Alright, I'm definitely going to need to find some people willing to
tolerate my questions on this chip, so I'm going to go ahead and announce
I'm working on this I guess.

This core is way too big for a surprise like the NES and WS cores
were. It'll probably even span multiple v10x releases before it's
even ready.
2016-07-13 08:47:04 +10:00
Tim Allen 1c0ef793fe Update to v100r04 release.
byuu says:

I now have enough of three instructions implemented to get through the
first four instructions in Sonic the Hedgehog.

But they're far from complete. The very first instruction uses EA
addressing, which is similar to x86's ModRM in terms of how disgustingly
complex it is. And it also accesses Z80 control registers, which obviously
isn't going to do anything yet.

The slow speed was me being stupid again. It's not 7.6MHz per frame,
it's 7.67MHz per second. So yeah, speed is so far acceptable again. But
we'll see how things go as I keep emulating more. The 68K decode is not
pretty at all.
2016-07-12 20:19:31 +10:00
Tim Allen 76a8ecd32a Update to v100r03 release.
byuu says:

Changelog:
- moved Thread, Scheduler, Cheat functionality into emulator/ for
  all cores
- start of actual Mega Drive emulation (two 68K instructions)

I'm going to be rather terse on MD emulation, as it's too early for any
meaningful dialogue here.
2016-07-10 15:28:26 +10:00
Tim Allen 3dd1aa9c1b Update to v100r02 release.

**Material provided**

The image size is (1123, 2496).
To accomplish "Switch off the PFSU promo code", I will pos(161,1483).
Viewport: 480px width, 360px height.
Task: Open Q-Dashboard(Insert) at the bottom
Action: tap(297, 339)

**Short problem 1**
According to the release notes, how many 68K instructions did the start of actual Mega Drive emulation include?
**Short problem 2**
From the release notes, repeat the passage starting at "This core is" and ending at "to v100r04 release.".

**Complete output 1**
Two 68K instructions.

**Complete output 2**
This core is way too big for a surprise like the NES and WS cores
were. It'll probably even span multiple v10x releases before it's
even ready.
2016-07-13 08:47:04 +10:00
Tim Allen 1c0ef793fe Update to v100r04 release.